Un chef du gouvernement qui s’affiche pour nous dire, voilà ce que je fais pour vous, comme s’il était en précampagne. A sa manière, on a vu un Ghannouchi tirant la sonnette d’alarme : attention, qui que vous soyez Messieurs les bailleurs de fonds, avec vos diktats, cela ne plus continuer. Difficile de se faire entendre, et ce n’est pas la manne tout aussi conditionnelle et somme toute relative de l’UE, qui va faire déplacer les montagnes de difficultés auxquelles fait face l’économie tunisienne.
Encore cette sœur Angela Merkel qui décidément nous aime bien. Il ne s’agit pas bien sur de cracher dans la soupe en jouant aux rabat-joies ; et à chaque Davos sa pitance comme on dit. Qu’à partir de la célèbre station où la crème de la crème du monde des affaires et de l’argent se donne rendez-vous, un Ghannouchi plus requinqué que jamais, avertit que le pays risque d’aller tout droit à sa perte si… Là, je reste pantois.
En fait, qui, a amené le pays là où il est ? Qui effectue toutes les contorsions possibles et inimaginables pour faire endosser aux autres la responsabilité de ses malheurs, et qui, continue de plus belle ?
En grand manitou et en grand défenseur de la patrie devant l’Eternel, M. Ghannouchi sollicite un peu plus de compréhension et de mansuétude. C’est à peine s’il ne disait pas que c’était au nom du gouvernement tunisien qu’il parlait. Comment peut-on appeler cela ?
Bien sur que Youssef Chahed n’a pas dit à ses interlocuteurs autre chose que ce qu’ils savaient déjà ! Qu’à cela ne tienne, la présence du président d’Ennahdha est toujours vivement souhaitée, et comme vous le voyez, nos chers amis occidentaux n’en ont cure et redoublent au contraire d’attention et de prévenance. Alors que la pieuvre ne frappe plus à leur porte et qu’elle est déjà chez eux.
Allez-y comprendre quelque chose ! Imaginer un Davos sans Ghannouchi pour aiguillonner tout son monde sur les vertus de cet islamisme soluble dans la démocratie cher au président Essebsi. Ce dernier a tellement cru par conviction ou par calcul, en les vertus d’un islamisme qui serait soluble dans la démocratie, qu’il a fini par en faire payer le prix fort au pays, pour essuyer ensuite ses effets pervers sur sa propre personne.

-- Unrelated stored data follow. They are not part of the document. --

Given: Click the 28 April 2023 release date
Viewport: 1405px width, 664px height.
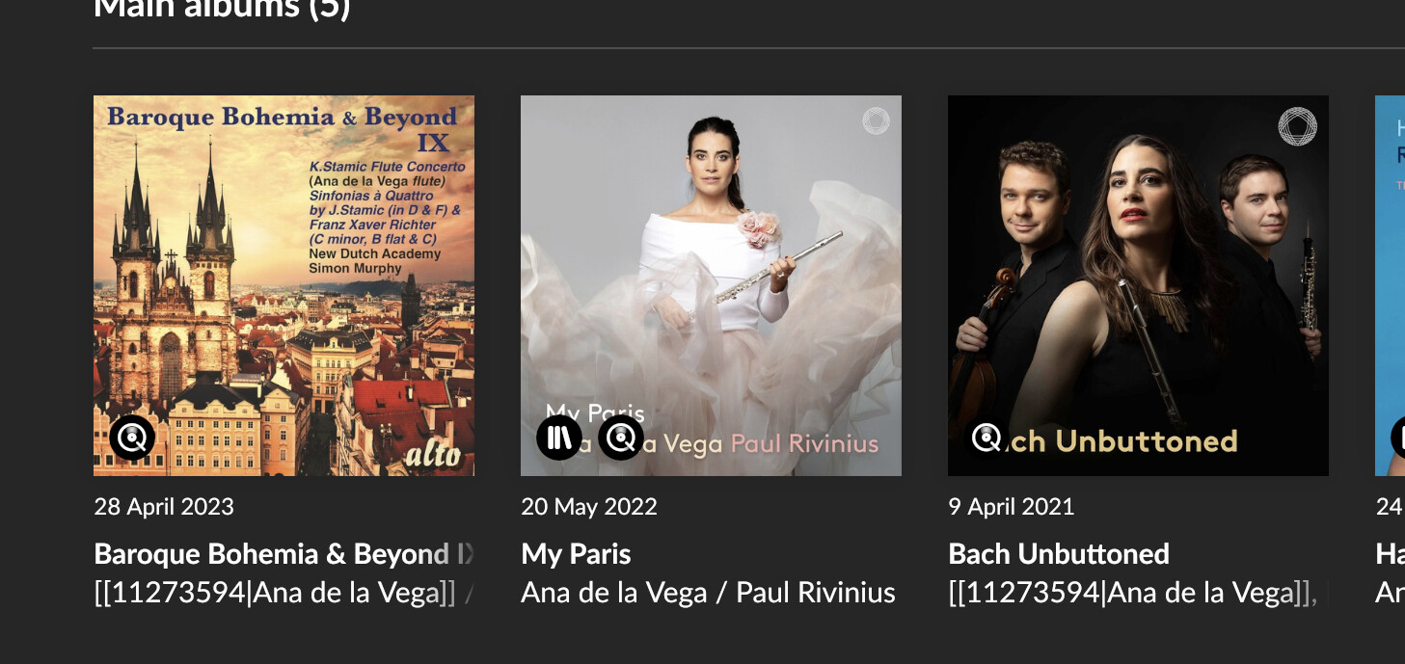Looking at the screenshot, I should coord(164,507).
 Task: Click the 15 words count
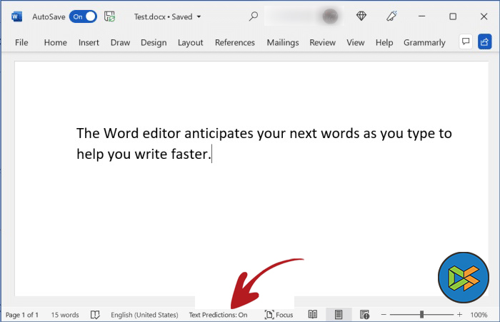point(65,314)
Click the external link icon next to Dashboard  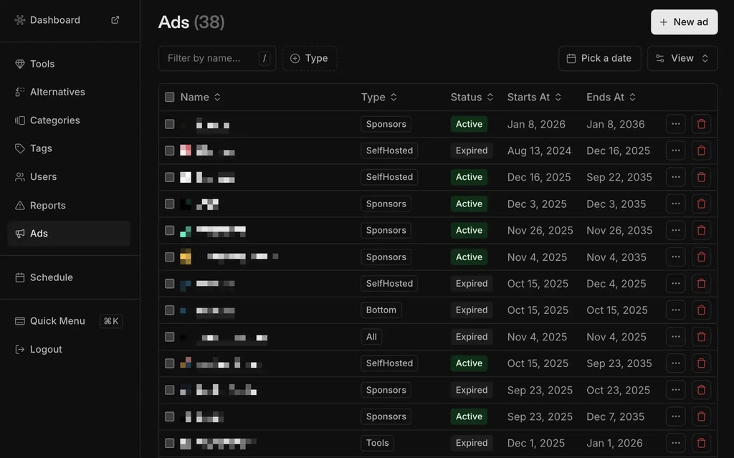point(114,20)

Et il n’est pas sur qu’il ait totalement retenu la leçon.
Davos, et tous les G de je ne sais combien, à l’arrivée, combien avons-nous capitalisé en jouant sur les mots et sur les besoins qui sont immenses ? Voilà la vraie question, tant il est vrai que tout le monde n’a pas la même approche de cette chose si malléable à souhait appelée transition démocratique.
On aura beau faire tous les tours de table possibles, il y aura toujours un islamisme politique sulfureux et suspect à traîner au pied, comme un boulet. Le fait que dans le camp occidental, on éprouve un plaisir malin à maintenir le flou, cela n’aide pas beaucoup ; de toute évidence.

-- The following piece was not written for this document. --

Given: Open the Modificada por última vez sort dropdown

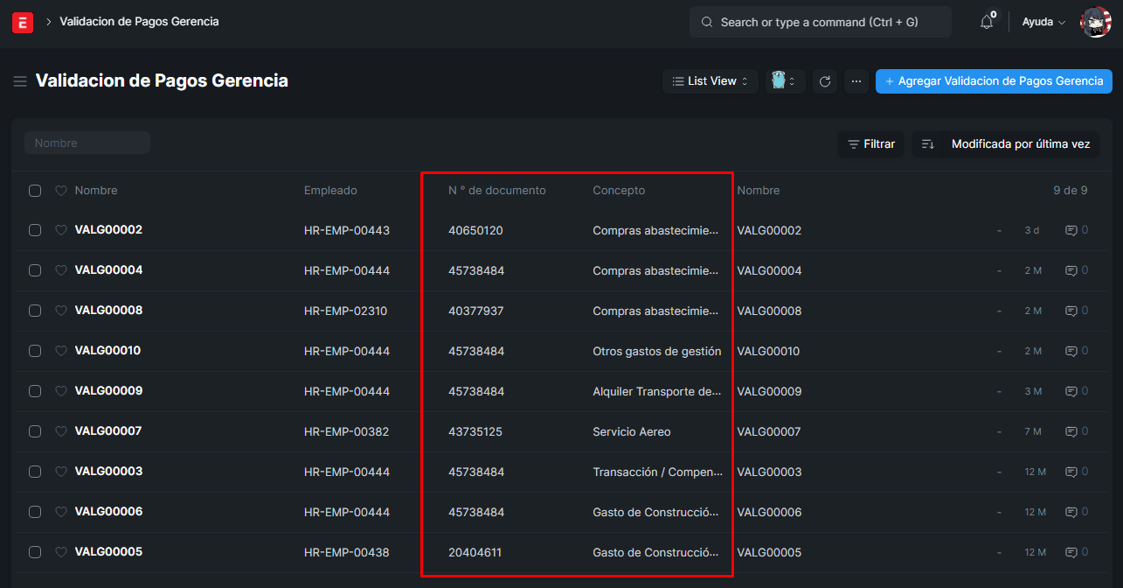Looking at the screenshot, I should pos(1020,144).
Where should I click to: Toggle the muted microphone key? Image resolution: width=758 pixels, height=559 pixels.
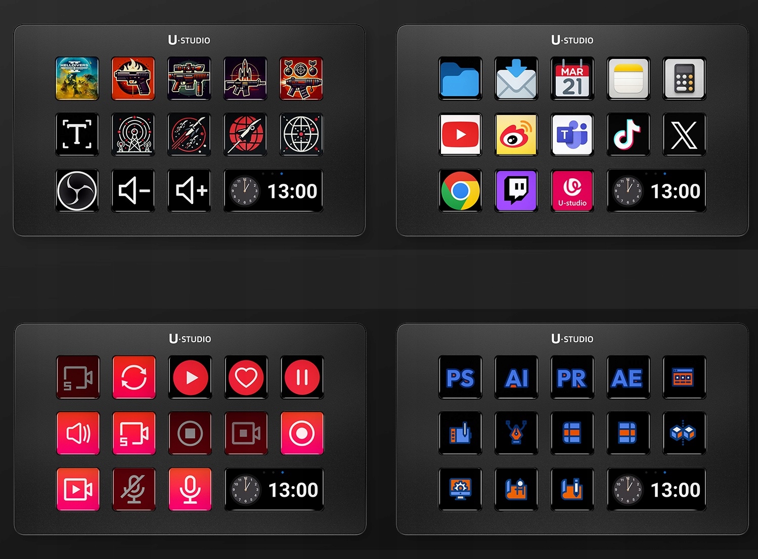pyautogui.click(x=134, y=489)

En attendant, du coté de Montplaisir, on continue de cultiver avec soin le sens de ambiguïté et du machiavélisme à visage humain, à petit feu. La dernière à tirer la sonnette d’alarme, la députée nidaïste Fatma Mseddi qui vient de claquer avec fracas, la porte de la commission d’enquête parlementaire de l’ARP sur les réseaux d’envoi des jeunes tunisiens dans les zones de conflits.
Une terminologie officielle très proche de la langue de bois que je récuse parce qu’elle noie le poisson dans l’eau ; au motif qu’Ennahdha use de toutes les ficelles pour obstruer l’enquête en cours. Après Leila Chettaoui qui, elle, s’est trouvée une autre ambition plus grisante et sans doute plus lucrative… Cela dit, tant qu’il y aura des gazelles de Rhim dans le Sud tunisien, il y aura toujours des émirs en mal de chasse pour abattre le précieux gibier ; à Tunis, on préfère fermer l’œil…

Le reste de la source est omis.